To do:
A – Summarize the theology department text below in two sentences.
B – List every item in the bulleted list under "About the Department" in the theology department text.

Provided text:
[Start of Attachment]
About the Department

  • Vision
  • Mission
  • Goals
  • Programs
  • Courses
  • Assessment

Culture

Our programs engage theology actively, fully, and consciously informed by the breadth of theological and cultural traditions. Analogous to Augustine’s way of "doing" theology, we contextualize the study of Christian faith claims meaningfully within an analysis of contemporary culture, relating faith and culture for our time as Augustine did for his.

Tradition

Enriched by the tradition of St. Augustine, whose theology powerfully related faith, reason, and culture, our programs envisions "understanding what we believe"(*) as faith engaging culture and develop this particular relationship within the Augustinian tradition. In the Augustinian tradition, theology never is an "end-product" but a reality that emerges in interaction with contemporary culture.

(*) Augustine, On Free Choice of the Will, bk. 1, §4, trans. Thomas Williams [Indianapolis: Hackett, 1993] p. 7. Anselm of Canterbury later reformulates, "faith seeking understanding."

Integration

Theological studies in the Augustinian tradition as conceived, studied, and advanced at Villanova aim to integrate knowledge. That is, at Villanova no single theological discipline studies faith engaging culture in isolation. It is accomplished by placing the entire range of theological perspectives in dialogue with each other.

Synthesis

Our programs are built upon the theological and educational vision of the Augustinian tradition that "there is no better way to pursue the truth than by questioning and answering" (neque melius quaeri ueritas possit, quam interrogando et respondendo; Sol. II.7.14). Implementing – in theory and practice – the Augustinian ideal of unity (unitas), truth (veritas), and compassion (caritas), we pursue knowledge in depth, breadth, and rigor on all program levels.
[End of Attachment]
Supplied information:
[Start of Attachment]
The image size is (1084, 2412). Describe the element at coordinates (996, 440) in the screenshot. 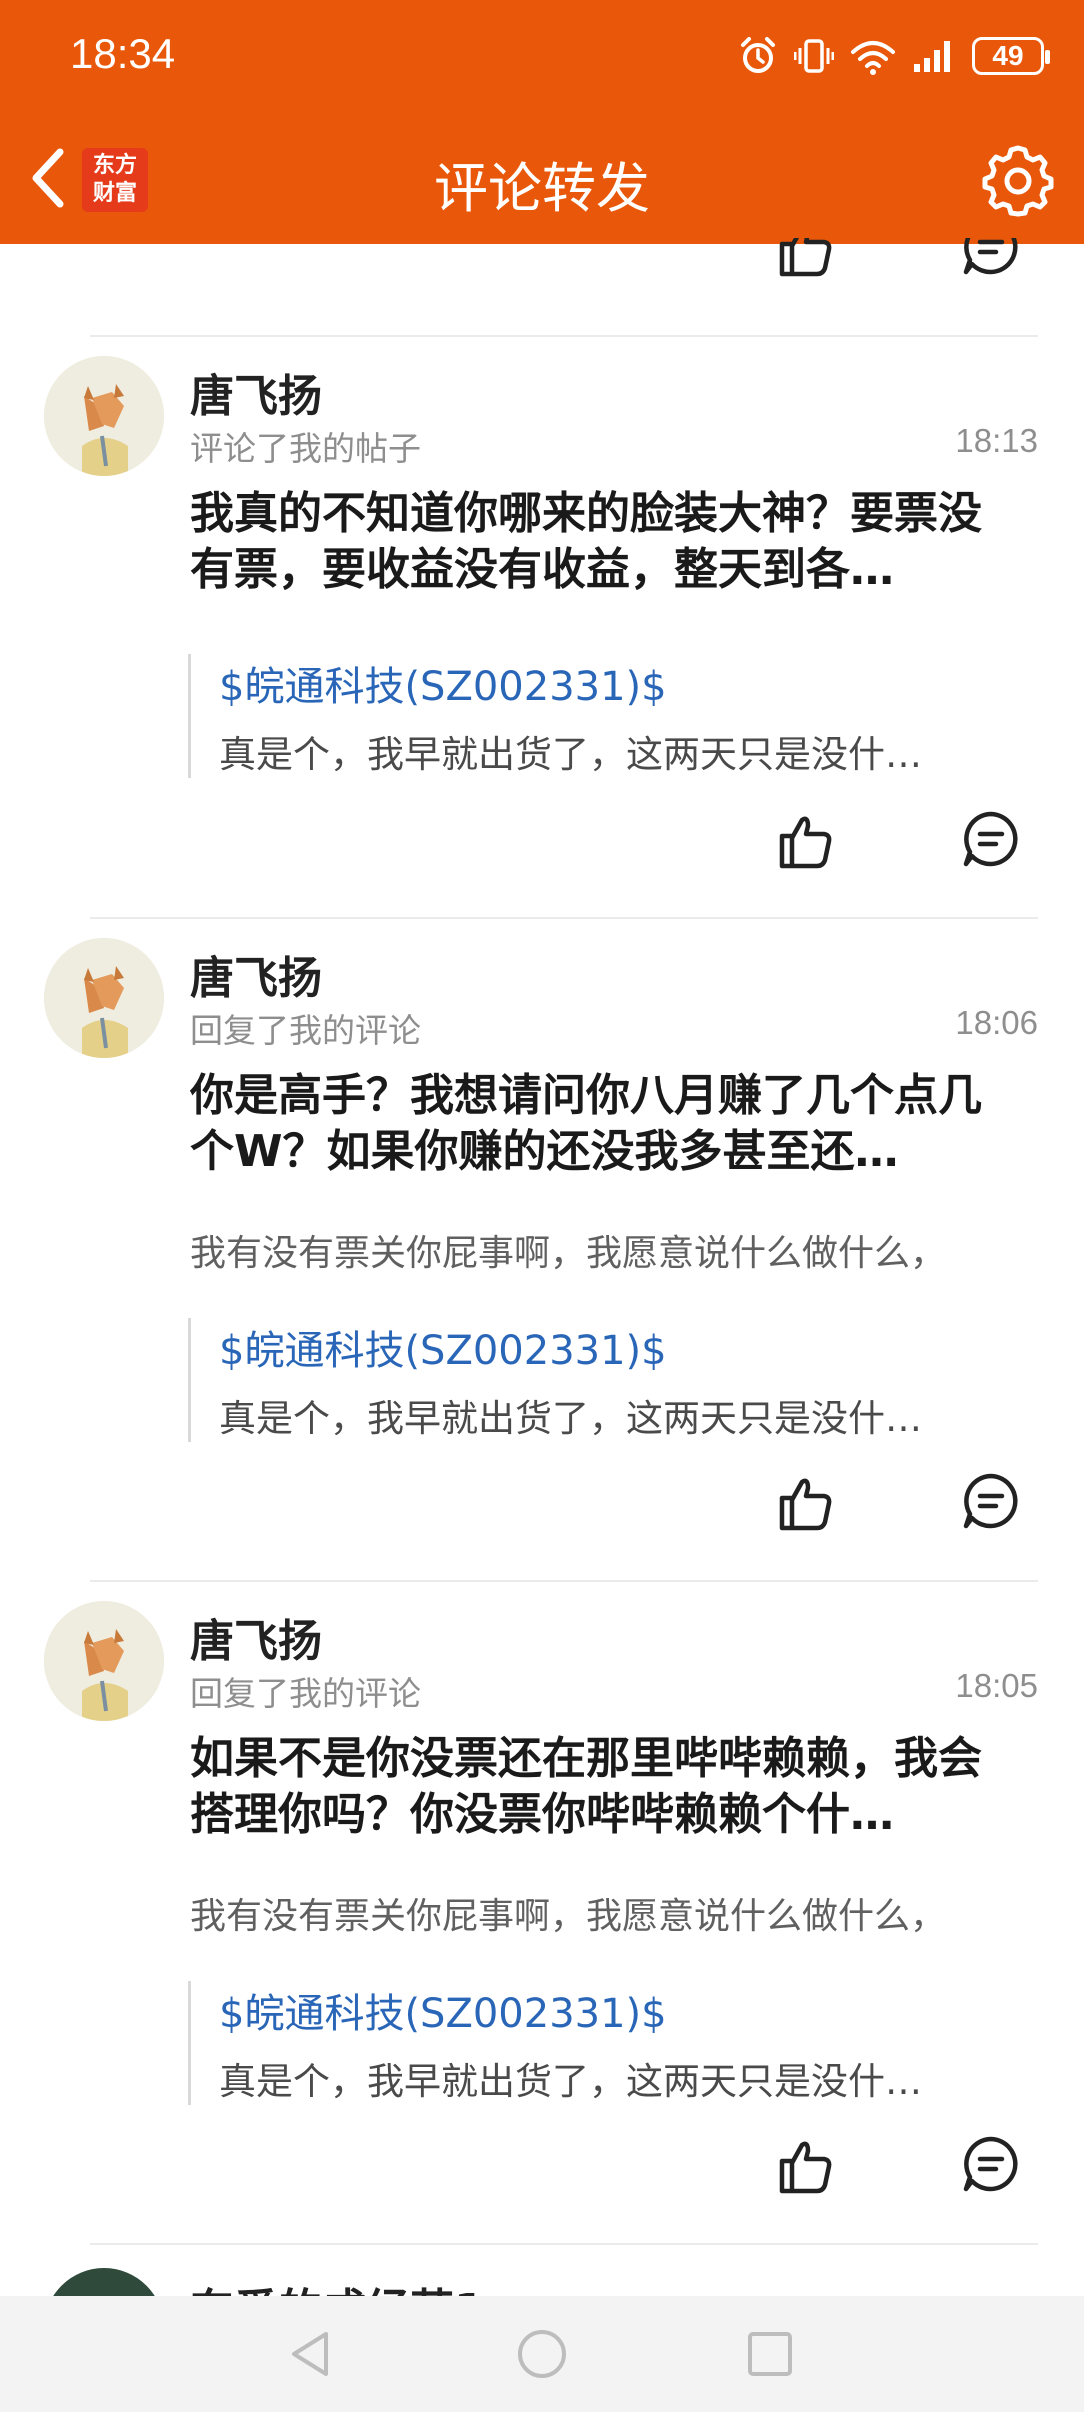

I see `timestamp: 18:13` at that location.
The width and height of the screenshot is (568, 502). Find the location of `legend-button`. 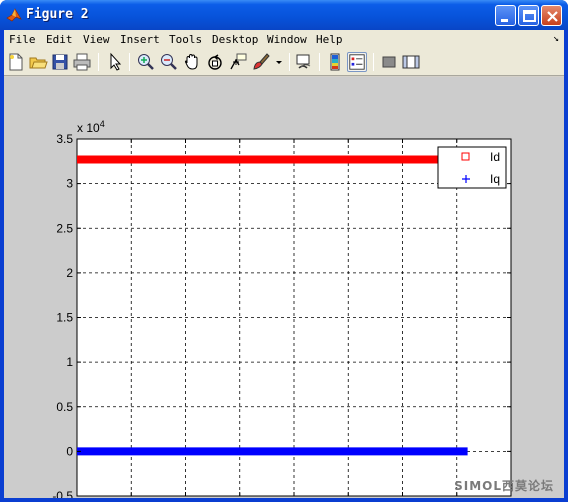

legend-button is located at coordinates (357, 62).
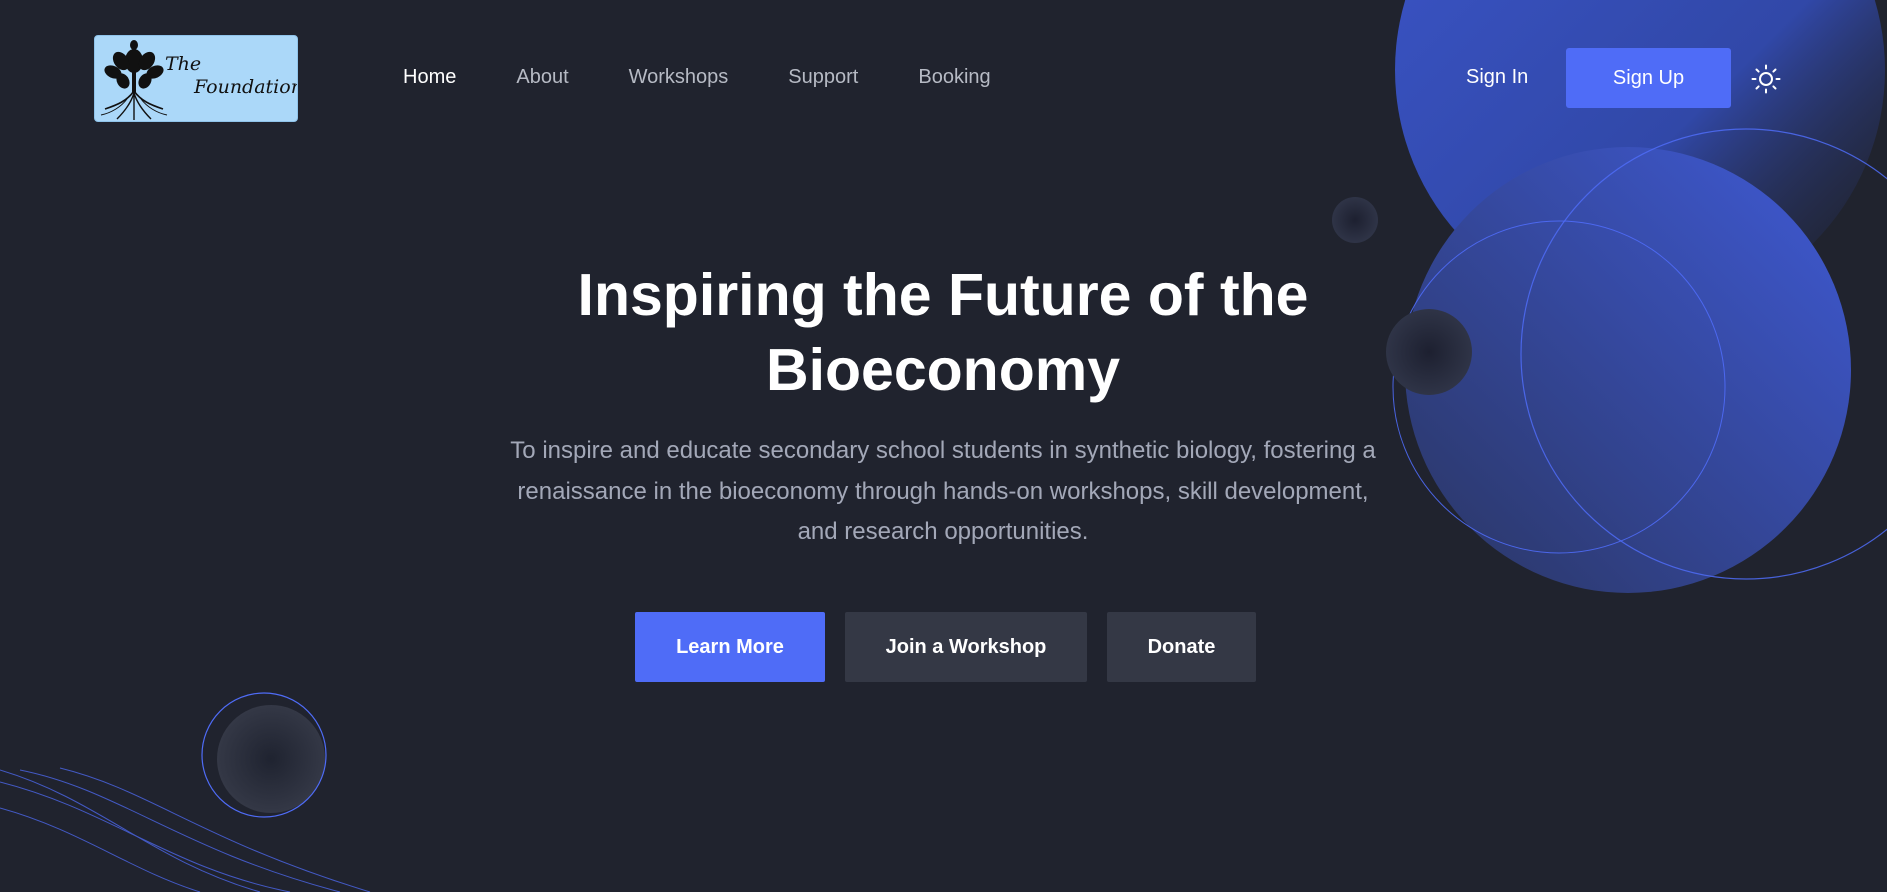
[End of Attachment]
Solutions in order:
A – The department's programs study Christian faith claims within an analysis of contemporary culture, following St. Augustine, whose theology related faith, reason, and culture and for whom theology is never an "end-product" but emerges in interaction with contemporary culture. At Villanova, the whole range of theological perspectives is placed in dialogue to integrate knowledge, and the programs, built on the Augustinian view that truth is best pursued by questioning and answering and on the ideals of unity, truth, and compassion, pursue knowledge in depth, breadth, and rigor at all program levels.

B –
- Vision
- Mission
- Goals
- Programs
- Courses
- Assessment